Second, the circumstances of the robbery and shooting are particularly troubling. One could say that had Sean been armed at home (and had immediate access to a weapon) he would be alive today. I have always supported the individual’s right to bear arms to protect himself and family, and I wonder if this will affect the case about the DC law before the Supreme Court, even though it happened in Florida. (Subsequently, at a megachurch in Colorado, a female security guard was able to save lives because she was armed, in another tragic incident Dec. 9).

But it is the motive of the intruders, who knew Sean other people close to him, that the public needs to know. It’s easy to throw the book and demand “life without parole” for all four men (there may be more) involved, but that may not be possible in Florida without premeditation of the actual shooting (it is in some states and may be in DC). It’s easy to imagine ideas about greed, envy, resentment and covetousness (some of the “seven deadly sins”). The ideas of Charles Karelis in his book “The Persistence of Poverty” (discussion here. ) may be relevant, although factually we haven’t been told the financial status of the defendants yet. What’s important is to get into the heads of the perpetrators, especially because they knew the victim, had been in his home (apparently) and knew some of his friends and acquaintances, and, presuming they had been involved in the robbery eight days earlier, had behaved in a bizarre manner. We need to know what made them tick at a psychological level. There seems to be an issue of inherited, derived or personal shame, which, as we know from international problems and tragic incidents in schools and malls, can be a dangerous and unacceptable emotion when people can get weapons illegally (or are prodded by others, as overseas, to martyr themselves). The public needs to know this in order to help prevent this kind of crime in all communities with all victims. Right now, we have mostly speculation and theories, but truth may surprise us yet.
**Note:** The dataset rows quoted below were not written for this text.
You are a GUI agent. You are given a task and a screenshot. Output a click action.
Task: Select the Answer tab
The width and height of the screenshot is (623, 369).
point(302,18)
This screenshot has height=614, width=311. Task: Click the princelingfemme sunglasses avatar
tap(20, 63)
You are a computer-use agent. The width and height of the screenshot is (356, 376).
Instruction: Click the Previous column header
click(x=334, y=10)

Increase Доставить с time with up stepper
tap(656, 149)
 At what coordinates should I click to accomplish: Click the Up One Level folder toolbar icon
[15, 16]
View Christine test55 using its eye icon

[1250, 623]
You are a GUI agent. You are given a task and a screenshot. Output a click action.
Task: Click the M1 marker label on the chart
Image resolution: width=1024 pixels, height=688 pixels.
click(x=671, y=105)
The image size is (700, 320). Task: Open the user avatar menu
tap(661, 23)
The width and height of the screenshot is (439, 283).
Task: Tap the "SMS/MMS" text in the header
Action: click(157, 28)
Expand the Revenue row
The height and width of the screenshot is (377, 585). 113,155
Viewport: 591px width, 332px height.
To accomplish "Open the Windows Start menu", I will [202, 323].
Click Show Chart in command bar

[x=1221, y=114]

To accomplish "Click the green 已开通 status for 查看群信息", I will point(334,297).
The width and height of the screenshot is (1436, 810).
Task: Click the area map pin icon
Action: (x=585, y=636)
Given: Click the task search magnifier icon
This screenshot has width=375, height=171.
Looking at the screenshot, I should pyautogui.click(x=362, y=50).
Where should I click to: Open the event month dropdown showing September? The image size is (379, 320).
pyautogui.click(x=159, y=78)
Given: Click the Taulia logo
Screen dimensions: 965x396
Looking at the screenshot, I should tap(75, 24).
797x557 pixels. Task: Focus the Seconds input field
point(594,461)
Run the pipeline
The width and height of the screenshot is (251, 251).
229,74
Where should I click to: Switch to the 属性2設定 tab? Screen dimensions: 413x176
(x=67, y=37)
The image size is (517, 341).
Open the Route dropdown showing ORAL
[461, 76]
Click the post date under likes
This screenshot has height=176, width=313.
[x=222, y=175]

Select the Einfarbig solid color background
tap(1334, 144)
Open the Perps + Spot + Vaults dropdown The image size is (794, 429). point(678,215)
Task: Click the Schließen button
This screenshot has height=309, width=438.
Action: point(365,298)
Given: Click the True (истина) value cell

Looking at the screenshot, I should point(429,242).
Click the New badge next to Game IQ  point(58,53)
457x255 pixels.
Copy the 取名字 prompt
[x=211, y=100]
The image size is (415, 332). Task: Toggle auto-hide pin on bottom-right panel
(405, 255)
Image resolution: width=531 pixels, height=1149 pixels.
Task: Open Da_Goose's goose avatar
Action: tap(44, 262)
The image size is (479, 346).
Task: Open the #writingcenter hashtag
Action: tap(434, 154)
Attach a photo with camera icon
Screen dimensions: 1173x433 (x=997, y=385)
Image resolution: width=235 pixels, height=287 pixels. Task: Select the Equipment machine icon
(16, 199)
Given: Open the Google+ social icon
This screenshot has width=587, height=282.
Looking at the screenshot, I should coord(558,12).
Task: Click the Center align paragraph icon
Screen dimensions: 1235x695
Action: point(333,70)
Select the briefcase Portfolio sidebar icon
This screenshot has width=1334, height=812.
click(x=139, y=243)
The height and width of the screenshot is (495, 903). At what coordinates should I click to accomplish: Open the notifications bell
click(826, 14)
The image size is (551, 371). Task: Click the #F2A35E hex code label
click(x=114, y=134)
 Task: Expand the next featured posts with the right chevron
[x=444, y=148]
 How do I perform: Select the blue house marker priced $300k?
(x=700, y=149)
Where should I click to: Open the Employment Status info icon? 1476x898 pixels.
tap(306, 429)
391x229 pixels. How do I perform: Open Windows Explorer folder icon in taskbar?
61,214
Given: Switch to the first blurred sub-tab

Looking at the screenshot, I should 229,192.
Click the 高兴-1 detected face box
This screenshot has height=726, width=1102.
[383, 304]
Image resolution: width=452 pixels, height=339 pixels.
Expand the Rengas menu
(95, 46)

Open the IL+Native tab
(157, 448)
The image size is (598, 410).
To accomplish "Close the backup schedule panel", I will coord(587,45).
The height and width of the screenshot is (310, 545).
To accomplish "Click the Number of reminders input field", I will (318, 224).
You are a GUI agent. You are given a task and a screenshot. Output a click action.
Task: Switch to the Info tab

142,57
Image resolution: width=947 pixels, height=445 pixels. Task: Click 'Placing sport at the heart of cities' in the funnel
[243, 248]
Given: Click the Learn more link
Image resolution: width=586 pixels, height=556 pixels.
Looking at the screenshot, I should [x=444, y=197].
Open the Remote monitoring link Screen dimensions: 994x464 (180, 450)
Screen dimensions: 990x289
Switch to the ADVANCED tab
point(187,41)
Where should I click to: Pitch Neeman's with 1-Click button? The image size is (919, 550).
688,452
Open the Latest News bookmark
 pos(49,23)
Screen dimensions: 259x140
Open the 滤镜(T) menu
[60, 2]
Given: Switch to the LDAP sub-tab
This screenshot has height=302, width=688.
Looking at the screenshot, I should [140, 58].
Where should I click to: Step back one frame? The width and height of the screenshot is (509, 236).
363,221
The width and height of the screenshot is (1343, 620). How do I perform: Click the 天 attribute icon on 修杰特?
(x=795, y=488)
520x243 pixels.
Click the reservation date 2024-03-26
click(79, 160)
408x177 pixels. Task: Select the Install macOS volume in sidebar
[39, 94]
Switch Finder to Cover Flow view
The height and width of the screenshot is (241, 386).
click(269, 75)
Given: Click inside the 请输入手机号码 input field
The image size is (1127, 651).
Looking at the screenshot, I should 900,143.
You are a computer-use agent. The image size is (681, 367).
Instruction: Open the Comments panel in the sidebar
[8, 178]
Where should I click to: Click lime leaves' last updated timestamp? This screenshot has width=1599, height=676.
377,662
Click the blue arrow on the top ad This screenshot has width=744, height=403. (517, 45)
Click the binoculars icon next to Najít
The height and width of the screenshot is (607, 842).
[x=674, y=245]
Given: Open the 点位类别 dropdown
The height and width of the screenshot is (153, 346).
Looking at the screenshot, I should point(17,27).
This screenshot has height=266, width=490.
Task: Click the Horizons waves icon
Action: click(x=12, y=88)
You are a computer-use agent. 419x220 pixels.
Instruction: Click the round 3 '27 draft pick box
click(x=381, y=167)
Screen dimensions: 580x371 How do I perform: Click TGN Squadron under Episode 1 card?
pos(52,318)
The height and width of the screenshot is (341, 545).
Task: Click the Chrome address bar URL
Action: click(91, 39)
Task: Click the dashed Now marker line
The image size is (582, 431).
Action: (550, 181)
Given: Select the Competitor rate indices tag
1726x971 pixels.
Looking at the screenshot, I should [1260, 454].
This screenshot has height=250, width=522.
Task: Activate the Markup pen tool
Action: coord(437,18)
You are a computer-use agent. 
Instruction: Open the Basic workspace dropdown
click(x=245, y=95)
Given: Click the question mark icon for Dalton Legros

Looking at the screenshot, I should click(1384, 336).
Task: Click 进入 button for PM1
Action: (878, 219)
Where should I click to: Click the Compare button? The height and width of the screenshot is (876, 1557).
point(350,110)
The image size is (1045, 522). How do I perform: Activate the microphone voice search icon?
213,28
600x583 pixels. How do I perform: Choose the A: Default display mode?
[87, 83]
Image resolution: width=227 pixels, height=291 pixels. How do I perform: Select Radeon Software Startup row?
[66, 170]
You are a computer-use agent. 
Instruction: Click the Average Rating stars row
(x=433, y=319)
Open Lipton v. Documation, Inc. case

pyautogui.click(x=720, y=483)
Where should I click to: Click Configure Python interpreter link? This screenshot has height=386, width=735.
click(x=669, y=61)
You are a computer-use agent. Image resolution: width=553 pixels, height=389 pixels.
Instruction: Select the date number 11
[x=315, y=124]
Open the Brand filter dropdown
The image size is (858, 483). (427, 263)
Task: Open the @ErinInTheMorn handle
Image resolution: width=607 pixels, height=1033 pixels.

But it is the character, personal and religious aspect of all of this that strikes me the most. Coach Joe Gibbs has pointed out how Sean Taylor’s life came together once he became a father (Gibbs also attributed this to God, not just to Sean on his own). Of course, it’s much better to become a father after getting married (to the mother), but here it’s the fact that parenthood seem to give him a reason to be a good person that is so striking. That’s not necessary for all men by any means, but it apparently is for some. Early in the service, Joe Gibbs made a simple public prayer for faith in Jesus Christ, but the Adventist sermon at the end really challenged everyone for “not giving God enough time” and for walking away from responsibility for others, leaving people (possibly the suspects) deserted and with no incentive to live productively.

In Washington, NBC pre-empted “iVillage” and “Days of our Lives” and apparently DC viewers may not have the opportunity to see the episodes of these shows at all. (WUSA, the CBS affiliate, pre-empted some schedule but WJLA (ABC) did not.) I checked, and there were copies on HD channels, to which I don’t subscribe, and these might have carried the funeral. Major networks need to offer pre-empted programs on other channels on cable networks (or satellite) and let viewers know where they are. Also, NBC4 rudely broke away from the sermon at 2 PM and allowed “Ellen” (which may have more clout”) to start. I watched the rest of the sermon on the NBC4 website, but the station should have told the public its plans.

The photo was taken along "Alligator Alley" in the Florida Everglades (Nov 2004).

1 comment:

Anonymous said...

The whole Sean Taylor thing is so disturbing to me. Especially after finding out that the suspects are so young.

Another writer over at Highbrid Nation did a nice peice on how some in the media want to blame hip hop for Taylor's death. Which is crazy if you ask me.

It'd be nice if we can stop the finger pointing and come up with some real solutions to help our lost youth.